Eben erhalte ich Milne Edwards Physiol. et anat. comp. Vol. X. und XI. I. Ein rein vor 30 Jahren geschriebenes Buch, es ist schauderhaft, was die Welt sich bieten läßt!

Die hiesigen Abonenten halten sich sehr über das Hertwigsche Supplement auf, und als ich neulich einem großen Manne bemerkte: wenn der Autor seine Arbeit in 10 zusammenhangslosen Aufsätzen publicirt hätte, so hättet ihrs ruhig verschluckt, erhielt ich zur Antwort: „man will eben verschiedene Artikel!“ Also das zusammenhängende macht üble Meinung; Indigestion hätte ich bald gesagt, wenn da überhaupt || etwas digerirt würde.
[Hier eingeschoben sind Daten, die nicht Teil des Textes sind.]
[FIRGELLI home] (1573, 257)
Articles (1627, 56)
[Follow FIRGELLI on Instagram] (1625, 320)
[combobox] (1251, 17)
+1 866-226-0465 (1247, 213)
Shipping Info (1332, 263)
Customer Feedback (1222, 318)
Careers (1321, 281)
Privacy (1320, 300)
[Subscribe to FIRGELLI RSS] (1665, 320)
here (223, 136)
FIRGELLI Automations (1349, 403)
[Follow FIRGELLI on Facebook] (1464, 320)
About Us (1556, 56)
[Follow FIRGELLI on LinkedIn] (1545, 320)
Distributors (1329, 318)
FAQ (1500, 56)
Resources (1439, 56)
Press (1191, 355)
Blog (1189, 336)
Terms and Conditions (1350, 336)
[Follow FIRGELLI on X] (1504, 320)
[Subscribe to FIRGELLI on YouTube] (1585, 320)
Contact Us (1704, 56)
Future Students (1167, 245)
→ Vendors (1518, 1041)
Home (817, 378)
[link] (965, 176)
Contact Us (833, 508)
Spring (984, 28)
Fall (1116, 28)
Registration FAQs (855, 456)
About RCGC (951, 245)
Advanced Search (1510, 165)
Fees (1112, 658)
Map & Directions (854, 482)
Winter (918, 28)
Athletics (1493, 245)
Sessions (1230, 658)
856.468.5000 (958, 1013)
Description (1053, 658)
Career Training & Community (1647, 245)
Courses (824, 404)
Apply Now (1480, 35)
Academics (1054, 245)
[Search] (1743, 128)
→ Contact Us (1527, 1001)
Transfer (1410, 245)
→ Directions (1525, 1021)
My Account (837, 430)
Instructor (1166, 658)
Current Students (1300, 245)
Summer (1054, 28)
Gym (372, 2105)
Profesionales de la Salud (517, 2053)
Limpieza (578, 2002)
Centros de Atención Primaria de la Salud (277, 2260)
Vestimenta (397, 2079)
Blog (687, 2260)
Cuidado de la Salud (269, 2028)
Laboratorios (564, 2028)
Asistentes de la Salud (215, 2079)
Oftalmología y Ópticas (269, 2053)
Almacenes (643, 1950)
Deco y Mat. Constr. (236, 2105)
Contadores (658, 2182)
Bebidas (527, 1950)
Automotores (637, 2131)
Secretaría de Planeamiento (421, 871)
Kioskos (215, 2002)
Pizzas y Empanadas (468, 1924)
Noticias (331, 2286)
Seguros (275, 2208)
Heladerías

Ich habe viel zu thun, und sehne mich sehr nach den Ferien. Vorher aber werde ich Dich noch sehen, und mich sehr freuen, besonders wenn Du es möglich machst, mindestens einen ganzen Tag hier zu bleiben. Es ist jetzt seit Wochen recht gutes Wetter hier, und die Landschaft ist auch ohne Grün reizend.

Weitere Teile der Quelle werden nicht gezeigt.